**What the task requires:** Lines from the one with "Screen dimensions: 460x515" through the end of the records, and no others, are what the answer should contain, copied exactly; please keep pictures out.

**Input material:**
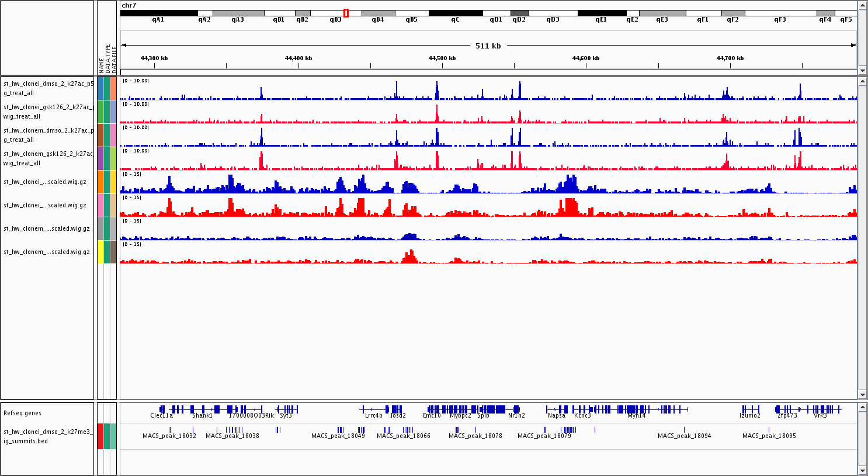Click the 44,500 kb ruler tick label
Screen dimensions: 868x476
coord(442,58)
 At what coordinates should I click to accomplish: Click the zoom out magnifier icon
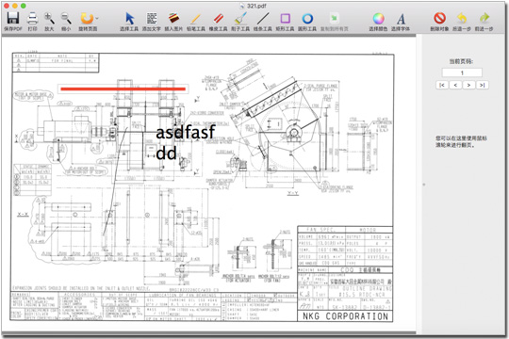[x=66, y=18]
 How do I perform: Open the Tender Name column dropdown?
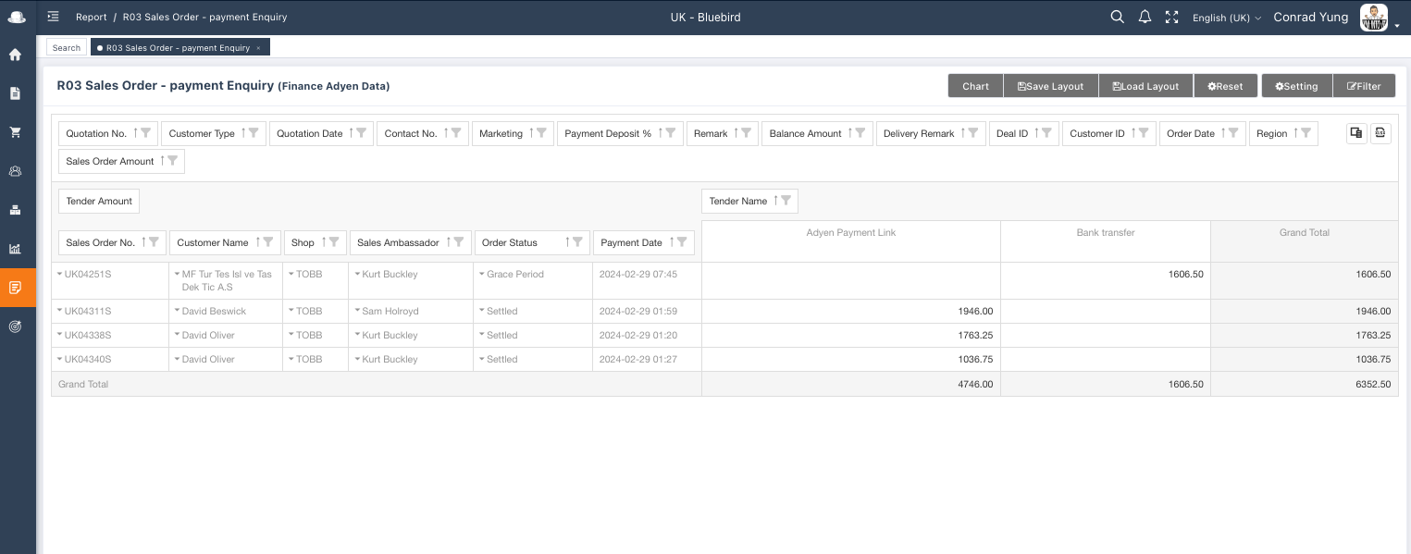[x=786, y=201]
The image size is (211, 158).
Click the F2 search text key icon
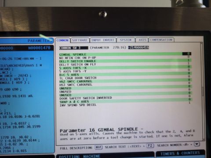pyautogui.click(x=150, y=146)
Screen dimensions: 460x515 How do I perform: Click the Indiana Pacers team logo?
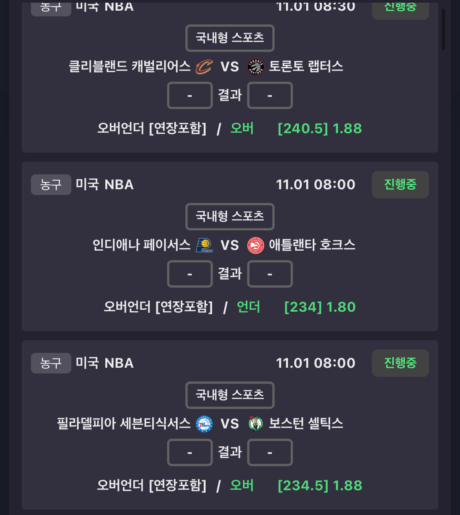204,245
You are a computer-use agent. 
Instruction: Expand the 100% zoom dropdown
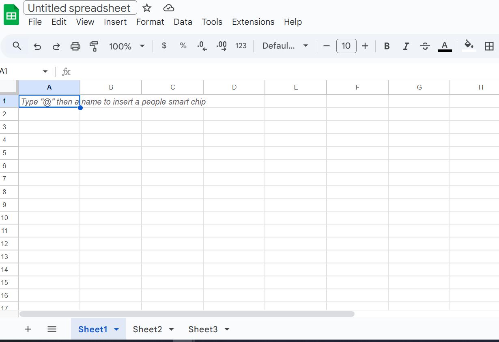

**Solved problem:**
Screen dimensions: 460x515 How do I perform: Click the Indiana Pacers team logo?
204,245
You are a computer-use agent. 
Instruction: Expand the 100% zoom dropdown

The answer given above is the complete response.